Whitman discusses the "Me myself" as he puts it. There seems to be a distinction between body & soul, and body & mind in his writing, which, I somehow understand. The only problem is, I feel a connection to this writing, yet I cannot put it into words just how powerful this understanding is. I literally have no way of expressing this conscious connection that I have, which is one of the biggest problems I feel that I face in my life.

I so desperately want to bring out into the open, this side of myself, this unspoken, unseen consciousness, because I know that is where my true thoughts come from. I've never felt comfortable in my own skin, as a human being. I see this flesh, this mass in the mirror and I feel sick at times, thinking that this is how I come across, how people perceive me and I see just how hindered my soul / mind is, because it is not reflected at all through my body. My actions are not as strong and as meaningful as they should be, because these actions have been performed by others throughout time. The words I speak have been spoken, were created far before the times of my earliest recorded ancestors, and yet as timeless as these words are, they do not express fully what I feel, what I think and see.

In this world, this realm of existence, there is the "me". You see me, I see me, and I see you. We are all just manifestations of our consciousness; a physicality brought about by, and used with our thoughts. In this world, our bodies do not accurately portray our thoughts and real, inner selves, however. This desire to be seen for what we really are can be witnessed in movies, such as where more evil, sinister characters have some grotesque feature about them, while braver, heroic people can exhibit a kind of beauty.

In this existence, brave people are not always beautiful, and the most evil certainly aren't always ugly. This "Me myself" that's been acknowledged by Whitman and countless others, is in my opinion what makes us individuals. This self is what makes us feel that we are our own unique person. We cannot readily portray this in the physical realm, because there are so many limitations. Art, Music, and literature all strive so hard to express this deeper, internal aspect of our being, yet cannot seem to completely bring it out.

The "Me myself" is a separate being from our physical bodies. Some may see it as their "third eye"; others may feel that when you find this, you have reached Enlightenment, that you have discovered your own consciousness in the eternal stream of collective conscious. Some call it your soul, others say spirits.

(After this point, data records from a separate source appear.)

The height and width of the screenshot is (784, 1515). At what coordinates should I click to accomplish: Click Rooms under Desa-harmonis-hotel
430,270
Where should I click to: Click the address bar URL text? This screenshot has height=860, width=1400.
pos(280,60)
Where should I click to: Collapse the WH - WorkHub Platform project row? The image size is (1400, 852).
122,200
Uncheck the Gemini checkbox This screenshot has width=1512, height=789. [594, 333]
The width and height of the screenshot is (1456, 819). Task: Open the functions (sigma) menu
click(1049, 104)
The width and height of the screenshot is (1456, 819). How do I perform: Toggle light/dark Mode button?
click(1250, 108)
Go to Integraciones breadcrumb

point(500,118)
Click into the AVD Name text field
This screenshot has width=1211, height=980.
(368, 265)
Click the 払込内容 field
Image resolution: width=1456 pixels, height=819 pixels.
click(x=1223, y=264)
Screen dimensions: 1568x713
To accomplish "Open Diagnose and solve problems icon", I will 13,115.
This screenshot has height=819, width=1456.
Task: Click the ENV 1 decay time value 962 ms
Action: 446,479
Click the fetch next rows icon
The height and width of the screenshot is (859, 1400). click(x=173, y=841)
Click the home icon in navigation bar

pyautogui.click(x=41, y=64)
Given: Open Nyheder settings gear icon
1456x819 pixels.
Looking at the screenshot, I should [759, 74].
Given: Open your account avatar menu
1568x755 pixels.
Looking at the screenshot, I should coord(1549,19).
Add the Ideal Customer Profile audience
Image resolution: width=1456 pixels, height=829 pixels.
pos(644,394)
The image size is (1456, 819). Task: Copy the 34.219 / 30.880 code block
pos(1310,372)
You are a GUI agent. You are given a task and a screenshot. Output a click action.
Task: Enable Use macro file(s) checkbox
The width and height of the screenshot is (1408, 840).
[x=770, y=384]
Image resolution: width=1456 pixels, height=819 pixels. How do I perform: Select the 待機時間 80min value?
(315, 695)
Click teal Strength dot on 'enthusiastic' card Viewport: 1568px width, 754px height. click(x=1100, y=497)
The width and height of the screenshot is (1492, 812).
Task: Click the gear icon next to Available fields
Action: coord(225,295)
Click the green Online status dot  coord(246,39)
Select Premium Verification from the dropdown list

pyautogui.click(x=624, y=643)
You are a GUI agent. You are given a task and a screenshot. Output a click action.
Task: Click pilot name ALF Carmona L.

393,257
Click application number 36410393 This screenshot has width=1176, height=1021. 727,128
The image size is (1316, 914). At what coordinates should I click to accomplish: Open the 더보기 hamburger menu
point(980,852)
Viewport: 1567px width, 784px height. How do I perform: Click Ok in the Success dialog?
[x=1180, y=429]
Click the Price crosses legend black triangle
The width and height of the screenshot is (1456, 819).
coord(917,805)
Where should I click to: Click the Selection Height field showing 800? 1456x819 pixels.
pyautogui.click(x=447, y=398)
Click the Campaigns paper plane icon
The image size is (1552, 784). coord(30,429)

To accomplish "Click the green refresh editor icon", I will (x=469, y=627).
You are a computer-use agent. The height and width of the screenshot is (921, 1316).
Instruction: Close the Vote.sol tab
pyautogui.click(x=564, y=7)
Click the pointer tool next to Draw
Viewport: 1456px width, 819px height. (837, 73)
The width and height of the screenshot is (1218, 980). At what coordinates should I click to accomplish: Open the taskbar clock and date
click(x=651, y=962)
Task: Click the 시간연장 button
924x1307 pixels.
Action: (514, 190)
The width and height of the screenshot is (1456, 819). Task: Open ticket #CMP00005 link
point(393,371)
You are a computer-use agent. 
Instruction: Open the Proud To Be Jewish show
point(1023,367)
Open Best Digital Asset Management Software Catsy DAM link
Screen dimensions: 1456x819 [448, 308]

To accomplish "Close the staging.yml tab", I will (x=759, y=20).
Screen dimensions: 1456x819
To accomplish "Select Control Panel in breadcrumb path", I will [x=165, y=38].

We all know this aspect exists, but nobody can ever seem to fully grasp it, or at least give it a physical, more attainable form. It may very will be impossible to do, but my life has been so heavily influenced by the need to find a way to give a physical nature to this self. I have to know what it is that really makes me, me. I want to fully incorporate this self into my present existence, and show all who I really am, what I am fully capable of being.

It hurts to think that you can be hindered by your body in trying to achieve something that no physical form seems able to conquer. I may just be rambling now, but I know that this is just an unpolished idea that many people have wrestled with before, and I wish I could find a solution before it's too late.

This is why I actually took up Astral Projection. It's a fascinating idea, but one I haven't been able to master yet. It sounds like the greatest way for me to find my inner me, as I detach from the physical realm and can freely explore the otherness. My answer may be lying out there, in this other realm, and I just can't get to it yet. I've heard that all things come in good time, but I tend to be impatient when it comes to finding the answer to my existence.